* _What you need to do_:
1) From the forum thread about global cooling, list the username of every person who posted in it.
2) In the global cooling thread, swap "Cairo" for "Alexandria" and write the passage out again. Begin at the words that have "# Global Cooling" and stop after "in 112 years.".
3) Carry on the forum thread about global cooling from the point where it stops.

* _Given text_:
[Begin]

# Global Cooling - The REAL Inconvenient Truth: Part 1



## Sasqui (Apr 3, 2014)

Yes, I know, it's from Yahoo, but there's a lot of food for thought.

http://news.yahoo.com/global-cooling-real-inconvenient-truth-140500879.html



> Three months ago, it snowed in Cairo, Egypt for the first time in 112 years.
> 2013 was the largest one-year temperature drop ever recorded in the United States.
> The extent of the Antarctic sea ice is at record highs.


----------



## FordGT90Concept (Apr 3, 2014)

Belongs on General Nonsense where Magibeg will come out of nowhere and slay you with science. 

I'm sure the first thing he would point out is that this not written by climatologists but by an investor/trader looking at economics (oil & gas no less), not climate.

My perspective, and Magibeg would attest to that, is that we don't have enough information to accurately predict anything related to climate.  In previous debates, I also brought up the sun repeatedly which seems to be what this article is about.  The sun is the reason why greenhouse gases are even relevant.


----------



## Easy Rhino (Apr 3, 2014)

They don't say "global warming" any more because there is none. They say "climate change" but it's not like there is such a thing as climate stasis. Here is the bottom line. Any amount of CO2 put into the atmosphere by man is easily handled by Earth. The past 15 years have shown that.


----------



## vega22 (Apr 3, 2014)

Easy Rhino said:


> They don't say "global warming" any more because there is none. They say "climate change" but it's not like there is such a thing as climate stasis. Here is the bottom line. Any amount of CO2 put into the atmosphere by man is easily handled by Earth. The past 15 years have shown that.



do you really think so?

could you please explain who that is possible when the trees which used to do it are now paper, and the forests are now farms?

can you please explain how the algae which also used to remove lots can do it when it no longer flourishes as the temp of the sea has rose? (but its not global warming? the seas not part of the globe any more when they take up two thirds of the planet?

has the globe not warmed up to the point where we now have next to no arctic?

[End]

* _Record excerpts_:
[Begin]

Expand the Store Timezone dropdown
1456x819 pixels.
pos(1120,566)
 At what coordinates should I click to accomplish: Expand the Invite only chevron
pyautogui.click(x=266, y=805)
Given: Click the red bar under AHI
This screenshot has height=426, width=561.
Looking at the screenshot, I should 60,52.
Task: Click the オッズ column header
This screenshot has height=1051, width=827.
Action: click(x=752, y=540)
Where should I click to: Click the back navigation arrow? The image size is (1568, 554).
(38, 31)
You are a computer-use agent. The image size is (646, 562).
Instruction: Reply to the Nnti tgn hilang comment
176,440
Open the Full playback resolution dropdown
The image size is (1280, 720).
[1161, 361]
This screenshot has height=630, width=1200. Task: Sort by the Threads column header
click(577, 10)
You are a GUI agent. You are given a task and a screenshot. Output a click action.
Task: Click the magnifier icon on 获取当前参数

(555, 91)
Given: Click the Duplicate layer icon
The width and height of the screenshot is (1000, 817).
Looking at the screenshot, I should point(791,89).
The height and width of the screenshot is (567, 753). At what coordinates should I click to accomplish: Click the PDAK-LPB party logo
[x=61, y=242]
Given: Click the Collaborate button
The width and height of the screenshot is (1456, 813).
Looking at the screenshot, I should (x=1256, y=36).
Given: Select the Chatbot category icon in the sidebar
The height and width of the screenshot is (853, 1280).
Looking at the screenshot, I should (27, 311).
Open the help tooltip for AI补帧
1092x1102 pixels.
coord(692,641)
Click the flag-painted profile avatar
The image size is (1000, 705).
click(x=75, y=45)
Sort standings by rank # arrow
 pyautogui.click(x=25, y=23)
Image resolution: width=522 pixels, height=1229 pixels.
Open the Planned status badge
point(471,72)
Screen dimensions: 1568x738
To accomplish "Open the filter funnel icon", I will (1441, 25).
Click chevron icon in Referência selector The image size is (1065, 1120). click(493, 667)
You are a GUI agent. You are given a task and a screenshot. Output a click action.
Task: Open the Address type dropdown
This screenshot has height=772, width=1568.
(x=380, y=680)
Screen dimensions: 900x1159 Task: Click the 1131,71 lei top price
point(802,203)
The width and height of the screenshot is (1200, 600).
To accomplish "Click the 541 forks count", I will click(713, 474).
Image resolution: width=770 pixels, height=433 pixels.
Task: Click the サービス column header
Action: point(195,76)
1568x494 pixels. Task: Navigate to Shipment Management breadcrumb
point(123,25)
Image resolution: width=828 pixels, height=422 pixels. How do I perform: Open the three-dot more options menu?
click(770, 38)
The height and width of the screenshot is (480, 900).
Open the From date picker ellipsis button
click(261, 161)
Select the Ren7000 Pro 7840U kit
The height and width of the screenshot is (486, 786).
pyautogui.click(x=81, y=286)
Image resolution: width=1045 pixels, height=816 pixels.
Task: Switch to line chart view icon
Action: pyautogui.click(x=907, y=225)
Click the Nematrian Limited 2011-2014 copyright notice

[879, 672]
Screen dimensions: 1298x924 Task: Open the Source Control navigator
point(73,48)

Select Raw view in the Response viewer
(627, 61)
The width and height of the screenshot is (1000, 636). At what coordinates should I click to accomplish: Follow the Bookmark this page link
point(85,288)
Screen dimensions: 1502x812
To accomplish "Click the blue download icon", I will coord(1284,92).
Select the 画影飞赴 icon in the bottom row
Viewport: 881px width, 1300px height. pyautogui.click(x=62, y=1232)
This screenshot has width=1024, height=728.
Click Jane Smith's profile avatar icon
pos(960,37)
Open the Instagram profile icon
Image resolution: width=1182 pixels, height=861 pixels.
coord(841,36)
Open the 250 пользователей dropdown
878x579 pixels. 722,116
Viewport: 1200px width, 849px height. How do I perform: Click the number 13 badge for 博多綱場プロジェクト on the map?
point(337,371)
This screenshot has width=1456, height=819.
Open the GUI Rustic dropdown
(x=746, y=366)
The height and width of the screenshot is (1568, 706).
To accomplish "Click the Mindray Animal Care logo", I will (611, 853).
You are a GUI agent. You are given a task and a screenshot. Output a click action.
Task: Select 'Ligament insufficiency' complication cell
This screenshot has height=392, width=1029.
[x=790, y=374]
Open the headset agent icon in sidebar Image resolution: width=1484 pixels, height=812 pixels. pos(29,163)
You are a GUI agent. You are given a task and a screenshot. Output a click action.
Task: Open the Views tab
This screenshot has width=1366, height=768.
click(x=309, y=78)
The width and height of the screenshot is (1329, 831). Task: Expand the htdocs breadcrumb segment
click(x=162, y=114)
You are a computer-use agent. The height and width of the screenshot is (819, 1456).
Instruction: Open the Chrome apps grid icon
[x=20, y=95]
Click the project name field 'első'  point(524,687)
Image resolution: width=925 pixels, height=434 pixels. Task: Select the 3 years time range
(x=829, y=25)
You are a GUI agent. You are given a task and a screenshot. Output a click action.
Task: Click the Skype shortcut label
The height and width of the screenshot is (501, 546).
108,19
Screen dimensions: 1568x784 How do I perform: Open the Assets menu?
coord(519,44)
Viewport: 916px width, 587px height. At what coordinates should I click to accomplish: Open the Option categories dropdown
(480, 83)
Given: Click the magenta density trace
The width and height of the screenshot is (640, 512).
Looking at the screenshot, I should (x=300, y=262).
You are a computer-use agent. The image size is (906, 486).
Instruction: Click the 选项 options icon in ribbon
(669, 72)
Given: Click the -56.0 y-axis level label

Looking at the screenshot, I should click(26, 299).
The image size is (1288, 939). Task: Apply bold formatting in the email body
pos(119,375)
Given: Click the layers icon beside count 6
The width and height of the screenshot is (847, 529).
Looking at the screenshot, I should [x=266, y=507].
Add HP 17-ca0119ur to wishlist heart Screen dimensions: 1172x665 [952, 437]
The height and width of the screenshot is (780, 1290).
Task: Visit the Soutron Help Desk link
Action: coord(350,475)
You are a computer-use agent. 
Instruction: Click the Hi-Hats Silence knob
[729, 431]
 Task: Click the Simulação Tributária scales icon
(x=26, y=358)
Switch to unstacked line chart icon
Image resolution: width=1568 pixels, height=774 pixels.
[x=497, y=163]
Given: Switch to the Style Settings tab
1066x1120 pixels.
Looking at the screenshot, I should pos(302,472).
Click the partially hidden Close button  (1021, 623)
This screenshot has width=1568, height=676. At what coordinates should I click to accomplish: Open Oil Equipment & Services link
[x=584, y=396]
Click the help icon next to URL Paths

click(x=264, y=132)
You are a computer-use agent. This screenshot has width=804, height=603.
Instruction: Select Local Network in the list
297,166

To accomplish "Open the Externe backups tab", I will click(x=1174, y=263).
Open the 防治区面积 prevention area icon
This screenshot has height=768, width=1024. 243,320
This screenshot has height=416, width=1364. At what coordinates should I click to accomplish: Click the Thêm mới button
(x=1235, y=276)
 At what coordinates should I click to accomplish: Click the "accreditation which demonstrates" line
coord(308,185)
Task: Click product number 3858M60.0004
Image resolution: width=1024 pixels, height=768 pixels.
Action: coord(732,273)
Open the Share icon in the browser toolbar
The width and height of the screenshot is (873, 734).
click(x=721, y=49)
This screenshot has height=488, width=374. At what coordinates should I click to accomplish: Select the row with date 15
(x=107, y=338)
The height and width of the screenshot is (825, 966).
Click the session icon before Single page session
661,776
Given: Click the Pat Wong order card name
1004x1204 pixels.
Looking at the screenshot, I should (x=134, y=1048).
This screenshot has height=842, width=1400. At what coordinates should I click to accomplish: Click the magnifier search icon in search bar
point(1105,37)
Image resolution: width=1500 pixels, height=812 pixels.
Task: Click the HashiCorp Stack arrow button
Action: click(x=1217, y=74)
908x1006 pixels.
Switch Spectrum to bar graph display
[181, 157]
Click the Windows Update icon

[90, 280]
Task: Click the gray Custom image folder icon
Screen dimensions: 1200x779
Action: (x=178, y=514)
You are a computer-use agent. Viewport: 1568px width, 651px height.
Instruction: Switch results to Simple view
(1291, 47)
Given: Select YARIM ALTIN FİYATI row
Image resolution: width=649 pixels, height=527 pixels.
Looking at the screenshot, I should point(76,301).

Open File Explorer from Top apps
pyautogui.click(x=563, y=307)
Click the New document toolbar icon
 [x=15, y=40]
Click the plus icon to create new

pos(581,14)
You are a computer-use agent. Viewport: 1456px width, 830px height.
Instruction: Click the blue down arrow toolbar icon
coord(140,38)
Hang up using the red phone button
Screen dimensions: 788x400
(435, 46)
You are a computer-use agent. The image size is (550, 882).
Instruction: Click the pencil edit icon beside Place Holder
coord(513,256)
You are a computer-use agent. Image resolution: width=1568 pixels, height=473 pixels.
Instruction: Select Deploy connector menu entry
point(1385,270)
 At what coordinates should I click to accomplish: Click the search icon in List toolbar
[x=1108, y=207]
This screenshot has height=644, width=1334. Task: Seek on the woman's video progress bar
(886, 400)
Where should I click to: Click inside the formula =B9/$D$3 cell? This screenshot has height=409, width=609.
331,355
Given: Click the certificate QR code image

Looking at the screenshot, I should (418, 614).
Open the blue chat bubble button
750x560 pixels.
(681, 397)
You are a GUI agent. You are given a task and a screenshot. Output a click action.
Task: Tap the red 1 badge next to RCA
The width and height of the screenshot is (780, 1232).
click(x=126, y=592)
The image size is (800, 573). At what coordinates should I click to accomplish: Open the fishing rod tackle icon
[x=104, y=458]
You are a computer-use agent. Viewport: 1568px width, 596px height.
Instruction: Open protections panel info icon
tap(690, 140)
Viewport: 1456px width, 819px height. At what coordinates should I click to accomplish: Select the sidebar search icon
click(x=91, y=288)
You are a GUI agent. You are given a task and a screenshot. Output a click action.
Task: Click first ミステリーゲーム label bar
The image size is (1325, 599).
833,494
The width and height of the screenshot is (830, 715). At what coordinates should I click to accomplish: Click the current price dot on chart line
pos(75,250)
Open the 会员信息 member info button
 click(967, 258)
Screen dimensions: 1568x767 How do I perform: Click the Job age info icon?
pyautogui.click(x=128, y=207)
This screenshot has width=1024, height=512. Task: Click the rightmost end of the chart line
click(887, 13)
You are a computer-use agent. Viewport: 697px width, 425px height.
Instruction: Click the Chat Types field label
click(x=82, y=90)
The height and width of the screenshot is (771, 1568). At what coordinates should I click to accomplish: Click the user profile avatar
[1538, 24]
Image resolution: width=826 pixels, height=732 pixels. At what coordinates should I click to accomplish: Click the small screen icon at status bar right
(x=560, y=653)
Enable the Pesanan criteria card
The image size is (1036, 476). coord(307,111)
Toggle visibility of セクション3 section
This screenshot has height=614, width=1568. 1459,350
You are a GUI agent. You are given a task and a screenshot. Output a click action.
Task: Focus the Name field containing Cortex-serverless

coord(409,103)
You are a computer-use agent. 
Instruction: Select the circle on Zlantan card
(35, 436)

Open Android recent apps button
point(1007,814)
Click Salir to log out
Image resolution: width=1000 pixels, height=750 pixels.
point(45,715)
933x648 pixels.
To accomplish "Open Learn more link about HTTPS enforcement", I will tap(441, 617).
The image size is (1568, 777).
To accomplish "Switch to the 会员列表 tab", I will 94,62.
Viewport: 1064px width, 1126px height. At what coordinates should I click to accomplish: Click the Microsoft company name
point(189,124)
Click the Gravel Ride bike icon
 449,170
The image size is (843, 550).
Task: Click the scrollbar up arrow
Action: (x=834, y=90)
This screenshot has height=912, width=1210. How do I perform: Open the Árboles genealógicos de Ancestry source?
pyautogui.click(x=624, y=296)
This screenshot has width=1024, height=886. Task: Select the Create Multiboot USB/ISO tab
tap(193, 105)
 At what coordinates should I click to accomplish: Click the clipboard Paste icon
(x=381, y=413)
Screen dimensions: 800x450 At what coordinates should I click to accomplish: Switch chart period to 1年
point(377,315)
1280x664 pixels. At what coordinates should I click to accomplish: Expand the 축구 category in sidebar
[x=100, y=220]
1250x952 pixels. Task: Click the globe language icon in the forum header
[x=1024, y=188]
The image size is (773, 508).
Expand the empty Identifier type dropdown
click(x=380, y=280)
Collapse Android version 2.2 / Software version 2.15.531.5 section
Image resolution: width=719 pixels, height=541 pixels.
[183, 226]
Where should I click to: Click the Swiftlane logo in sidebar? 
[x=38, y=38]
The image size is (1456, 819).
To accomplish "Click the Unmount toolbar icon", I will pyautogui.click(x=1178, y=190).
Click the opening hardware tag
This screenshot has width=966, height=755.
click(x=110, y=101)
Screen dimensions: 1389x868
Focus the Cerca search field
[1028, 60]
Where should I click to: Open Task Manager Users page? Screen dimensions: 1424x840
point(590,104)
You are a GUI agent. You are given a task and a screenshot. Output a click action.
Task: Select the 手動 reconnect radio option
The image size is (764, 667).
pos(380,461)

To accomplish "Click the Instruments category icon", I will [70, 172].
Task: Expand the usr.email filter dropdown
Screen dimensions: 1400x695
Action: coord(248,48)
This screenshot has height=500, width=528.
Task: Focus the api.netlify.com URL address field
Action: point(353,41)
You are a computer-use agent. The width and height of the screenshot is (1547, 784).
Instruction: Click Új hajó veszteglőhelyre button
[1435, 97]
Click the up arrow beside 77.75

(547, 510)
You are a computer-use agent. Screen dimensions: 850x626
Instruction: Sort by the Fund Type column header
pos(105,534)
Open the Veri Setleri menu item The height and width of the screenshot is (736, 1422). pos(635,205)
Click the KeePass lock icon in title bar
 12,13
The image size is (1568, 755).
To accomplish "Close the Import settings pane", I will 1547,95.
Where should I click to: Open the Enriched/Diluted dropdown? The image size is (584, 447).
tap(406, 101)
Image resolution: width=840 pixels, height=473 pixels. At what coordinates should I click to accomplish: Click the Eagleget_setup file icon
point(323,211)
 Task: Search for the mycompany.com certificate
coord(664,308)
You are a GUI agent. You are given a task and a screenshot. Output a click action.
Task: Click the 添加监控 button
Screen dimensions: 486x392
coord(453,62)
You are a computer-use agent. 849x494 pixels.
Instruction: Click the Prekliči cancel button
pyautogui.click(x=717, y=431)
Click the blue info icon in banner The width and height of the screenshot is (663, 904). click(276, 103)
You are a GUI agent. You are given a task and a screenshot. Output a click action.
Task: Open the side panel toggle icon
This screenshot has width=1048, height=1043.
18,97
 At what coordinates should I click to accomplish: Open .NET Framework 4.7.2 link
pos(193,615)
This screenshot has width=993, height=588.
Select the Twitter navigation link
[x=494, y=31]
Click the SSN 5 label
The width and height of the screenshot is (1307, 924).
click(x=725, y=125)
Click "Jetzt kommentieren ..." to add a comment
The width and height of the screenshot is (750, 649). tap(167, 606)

[End]

* _Results for the exercise_:
1) Sasqui, FordGT90Concept, Easy Rhino, vega22

2)
# Global Cooling - The REAL Inconvenient Truth: Part 1



## Sasqui (Apr 3, 2014)

Yes, I know, it's from Yahoo, but there's a lot of food for thought.

http://news.yahoo.com/global-cooling-real-inconvenient-truth-140500879.html



> Three months ago, it snowed in Alexandria, Egypt for the first time in 112 years.

3)
people need to take their head out of their arses and realise that if we do nothing about it today there will be no tomorrow.


----------



## Sasqui (Apr 3, 2014)

FordGT90Concept said:


> Belongs on General Nonsense where Magibeg will come out of nowhere and slay you with science.
> 
> I'm sure the first thing he would point out is that this not written by climatologists but by an investor/trader looking at economics (oil & gas no less), not climate.
> 
> My perspective, and Magibeg would attest to that, is that *we don't have enough information to accurately predict anything related to climate*.  In previous debates, I also brought up the sun repeatedly which seems to be what this article is about.  The sun is the reason why greenhouse gases are even relevant.



I totally agree, particularly with the latter statement.  There are reliable shorter term data (5,000-10,000 yrs), look at the stalactites in the blue sinkholes in the Caribbean, some 100+ below sea level - stalactites only form in air and no evidence that region has any significant form of upheaval.


----------



## Easy Rhino (Apr 3, 2014)

marsey99 said:


> do you really think so?
> 
> could you please explain who that is possible when the trees which used to do it are now paper, and the forests are now farms?
> 
> ...



should we be good stewards of the environment? of course.


----------



## Papahyooie (Apr 3, 2014)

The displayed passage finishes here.